“The
most beautiful things in the world cannot be seen or even touched, they must be
felt with the heart.” – Helen Keller
Today is Helen Keller Day,
proclaimed in 1980 by President Jimmy Carter in commemoration of the
anniversary of her birth (in Alabama) on this date in 1880. Author, political activist, and lecturer, she
was the first deaf-blind person to earn a Bachelor of Arts degree and a
longtime writer, first being published at age 12. The story of how teacher Anne Sullivan broke
through the isolation imposed by a near complete lack of language, allowing
Helen to blossom as she learned to communicate, is depicted in the wonderful
book, play and movie, The Miracle Worker.

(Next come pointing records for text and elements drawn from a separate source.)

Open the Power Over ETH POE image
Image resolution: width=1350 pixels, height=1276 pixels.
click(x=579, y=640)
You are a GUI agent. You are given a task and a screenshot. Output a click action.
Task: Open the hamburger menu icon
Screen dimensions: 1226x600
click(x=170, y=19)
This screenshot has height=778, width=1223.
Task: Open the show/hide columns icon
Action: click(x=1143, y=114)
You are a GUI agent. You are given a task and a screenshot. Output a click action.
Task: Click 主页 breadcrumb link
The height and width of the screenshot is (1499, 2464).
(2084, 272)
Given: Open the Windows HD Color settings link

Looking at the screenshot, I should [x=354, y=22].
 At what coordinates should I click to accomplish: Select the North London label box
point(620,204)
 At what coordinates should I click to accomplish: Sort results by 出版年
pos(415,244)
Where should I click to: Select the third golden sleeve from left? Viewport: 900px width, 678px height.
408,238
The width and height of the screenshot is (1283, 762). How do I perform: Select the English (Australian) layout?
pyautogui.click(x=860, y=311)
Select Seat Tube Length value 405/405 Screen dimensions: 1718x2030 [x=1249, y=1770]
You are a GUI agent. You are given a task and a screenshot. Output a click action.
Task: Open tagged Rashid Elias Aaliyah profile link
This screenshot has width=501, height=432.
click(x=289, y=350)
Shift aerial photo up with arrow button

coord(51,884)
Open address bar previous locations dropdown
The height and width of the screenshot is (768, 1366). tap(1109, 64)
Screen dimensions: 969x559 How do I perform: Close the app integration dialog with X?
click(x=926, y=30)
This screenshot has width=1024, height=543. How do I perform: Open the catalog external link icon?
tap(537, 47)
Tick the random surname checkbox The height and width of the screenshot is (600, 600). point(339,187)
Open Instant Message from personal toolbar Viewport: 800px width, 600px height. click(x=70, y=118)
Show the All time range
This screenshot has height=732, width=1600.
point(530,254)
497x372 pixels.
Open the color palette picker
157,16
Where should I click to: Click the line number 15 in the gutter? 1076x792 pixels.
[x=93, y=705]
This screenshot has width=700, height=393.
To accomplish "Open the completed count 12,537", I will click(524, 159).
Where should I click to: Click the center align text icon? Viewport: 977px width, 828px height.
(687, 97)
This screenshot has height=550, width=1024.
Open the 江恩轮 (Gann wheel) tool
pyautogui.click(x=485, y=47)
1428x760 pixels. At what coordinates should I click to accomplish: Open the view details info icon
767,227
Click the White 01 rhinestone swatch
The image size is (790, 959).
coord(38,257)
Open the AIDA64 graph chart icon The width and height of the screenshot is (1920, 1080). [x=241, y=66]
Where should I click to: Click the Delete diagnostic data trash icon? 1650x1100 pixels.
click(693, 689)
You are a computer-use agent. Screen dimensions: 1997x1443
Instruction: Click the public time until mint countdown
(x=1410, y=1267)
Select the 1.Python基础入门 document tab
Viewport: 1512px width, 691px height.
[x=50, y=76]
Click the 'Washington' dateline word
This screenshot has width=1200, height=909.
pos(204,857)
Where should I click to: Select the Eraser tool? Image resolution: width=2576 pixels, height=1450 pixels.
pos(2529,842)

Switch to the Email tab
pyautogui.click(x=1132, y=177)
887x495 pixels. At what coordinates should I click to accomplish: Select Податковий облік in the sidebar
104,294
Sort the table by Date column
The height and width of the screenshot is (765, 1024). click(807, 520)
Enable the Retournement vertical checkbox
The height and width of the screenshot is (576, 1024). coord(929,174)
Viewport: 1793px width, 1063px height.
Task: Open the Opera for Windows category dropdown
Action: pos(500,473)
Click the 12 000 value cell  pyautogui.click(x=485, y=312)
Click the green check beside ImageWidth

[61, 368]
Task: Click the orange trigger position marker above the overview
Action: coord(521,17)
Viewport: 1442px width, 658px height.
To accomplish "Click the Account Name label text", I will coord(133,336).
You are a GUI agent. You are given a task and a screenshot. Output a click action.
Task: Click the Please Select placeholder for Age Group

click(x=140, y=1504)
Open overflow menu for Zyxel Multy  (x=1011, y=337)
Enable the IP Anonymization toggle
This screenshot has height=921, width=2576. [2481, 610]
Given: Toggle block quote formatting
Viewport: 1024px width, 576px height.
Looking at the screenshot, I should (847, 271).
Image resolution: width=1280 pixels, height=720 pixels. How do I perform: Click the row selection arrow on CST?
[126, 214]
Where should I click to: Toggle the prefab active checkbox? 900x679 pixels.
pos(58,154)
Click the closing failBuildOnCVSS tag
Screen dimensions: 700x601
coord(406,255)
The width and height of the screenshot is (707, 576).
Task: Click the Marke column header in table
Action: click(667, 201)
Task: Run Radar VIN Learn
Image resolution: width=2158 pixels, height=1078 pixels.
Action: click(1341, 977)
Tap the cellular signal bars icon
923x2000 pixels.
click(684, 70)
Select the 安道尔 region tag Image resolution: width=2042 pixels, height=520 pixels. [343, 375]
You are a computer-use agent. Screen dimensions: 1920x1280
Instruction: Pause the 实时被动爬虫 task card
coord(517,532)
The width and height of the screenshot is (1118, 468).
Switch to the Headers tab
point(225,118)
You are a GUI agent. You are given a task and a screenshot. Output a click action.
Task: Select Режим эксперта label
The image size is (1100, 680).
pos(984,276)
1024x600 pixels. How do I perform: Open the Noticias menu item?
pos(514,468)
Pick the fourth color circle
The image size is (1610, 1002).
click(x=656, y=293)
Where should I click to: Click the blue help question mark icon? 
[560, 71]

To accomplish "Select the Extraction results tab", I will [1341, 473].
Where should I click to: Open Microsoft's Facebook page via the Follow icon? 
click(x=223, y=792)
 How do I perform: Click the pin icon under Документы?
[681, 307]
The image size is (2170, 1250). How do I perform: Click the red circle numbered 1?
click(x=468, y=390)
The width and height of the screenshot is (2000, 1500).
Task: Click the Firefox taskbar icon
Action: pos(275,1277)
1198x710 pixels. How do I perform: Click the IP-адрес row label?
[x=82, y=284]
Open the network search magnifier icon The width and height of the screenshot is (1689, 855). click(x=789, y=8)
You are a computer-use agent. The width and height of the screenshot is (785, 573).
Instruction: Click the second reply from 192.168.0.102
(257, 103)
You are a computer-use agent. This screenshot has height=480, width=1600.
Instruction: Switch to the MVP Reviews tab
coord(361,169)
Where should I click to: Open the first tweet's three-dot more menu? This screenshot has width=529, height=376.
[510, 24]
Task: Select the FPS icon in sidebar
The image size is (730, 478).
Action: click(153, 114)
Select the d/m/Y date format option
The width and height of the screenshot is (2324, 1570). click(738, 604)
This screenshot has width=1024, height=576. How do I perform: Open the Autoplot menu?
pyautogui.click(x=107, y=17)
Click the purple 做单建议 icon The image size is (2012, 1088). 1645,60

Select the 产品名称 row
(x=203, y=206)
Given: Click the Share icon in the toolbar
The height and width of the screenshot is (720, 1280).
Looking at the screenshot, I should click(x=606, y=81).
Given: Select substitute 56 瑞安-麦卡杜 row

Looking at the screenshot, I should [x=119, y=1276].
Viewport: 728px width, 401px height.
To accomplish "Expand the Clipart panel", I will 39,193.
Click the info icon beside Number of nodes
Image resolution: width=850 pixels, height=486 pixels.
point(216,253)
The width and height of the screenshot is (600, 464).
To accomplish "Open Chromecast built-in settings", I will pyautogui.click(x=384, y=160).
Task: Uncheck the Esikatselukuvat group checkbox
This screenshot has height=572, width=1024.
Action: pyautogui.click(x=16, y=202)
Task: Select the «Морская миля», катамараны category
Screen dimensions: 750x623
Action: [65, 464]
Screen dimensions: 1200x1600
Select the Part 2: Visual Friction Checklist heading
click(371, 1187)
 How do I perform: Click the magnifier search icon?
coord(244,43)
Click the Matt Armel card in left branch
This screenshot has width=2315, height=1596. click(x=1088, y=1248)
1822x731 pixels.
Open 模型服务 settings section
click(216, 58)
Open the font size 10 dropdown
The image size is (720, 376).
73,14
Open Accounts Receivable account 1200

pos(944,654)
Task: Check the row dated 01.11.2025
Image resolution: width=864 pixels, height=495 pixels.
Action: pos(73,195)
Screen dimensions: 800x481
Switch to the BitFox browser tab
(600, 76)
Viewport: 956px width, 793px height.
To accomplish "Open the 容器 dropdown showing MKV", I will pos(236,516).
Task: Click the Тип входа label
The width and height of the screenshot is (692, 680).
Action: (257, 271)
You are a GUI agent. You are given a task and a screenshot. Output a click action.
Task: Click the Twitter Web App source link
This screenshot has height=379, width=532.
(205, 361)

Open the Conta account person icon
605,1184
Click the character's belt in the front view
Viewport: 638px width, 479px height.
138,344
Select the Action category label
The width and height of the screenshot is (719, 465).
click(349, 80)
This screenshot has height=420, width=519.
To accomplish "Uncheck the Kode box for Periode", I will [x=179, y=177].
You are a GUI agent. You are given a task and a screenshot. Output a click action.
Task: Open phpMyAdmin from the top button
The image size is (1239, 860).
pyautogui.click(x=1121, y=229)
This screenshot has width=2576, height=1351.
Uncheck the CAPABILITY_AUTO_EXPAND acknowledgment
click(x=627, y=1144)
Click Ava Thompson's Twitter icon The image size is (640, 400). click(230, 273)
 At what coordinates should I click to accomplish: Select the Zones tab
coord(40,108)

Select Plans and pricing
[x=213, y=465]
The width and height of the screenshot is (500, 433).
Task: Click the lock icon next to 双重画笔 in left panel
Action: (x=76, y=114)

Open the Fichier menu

Inducted into the Alabama Women's
Hall of Fame in 1971, she was one of 12 inaugural inductees into the Alabama
Writers Hall of Fame in June 2015. Keller proved to the world that deaf people
not only could learn to communicate and that they could survive in the hearing
world, but to excel at anything they chose to do. “When we do the best that we can,” she said, “we
never know what miracle is wrought in our life, or in the life of another.”
She authored a dozen books and
hundreds of essays and other stories and inspired countless others. In 1964 she was a recipient of The Presidential
Medal of Freedom, one of the nation’s highest honors.
“I seldom think about my limitations,
and they never make me sad,” Keller said. “Perhaps there is just a touch of yearning at
times; but it is vague, like a breeze among flowers.” She died in 1968.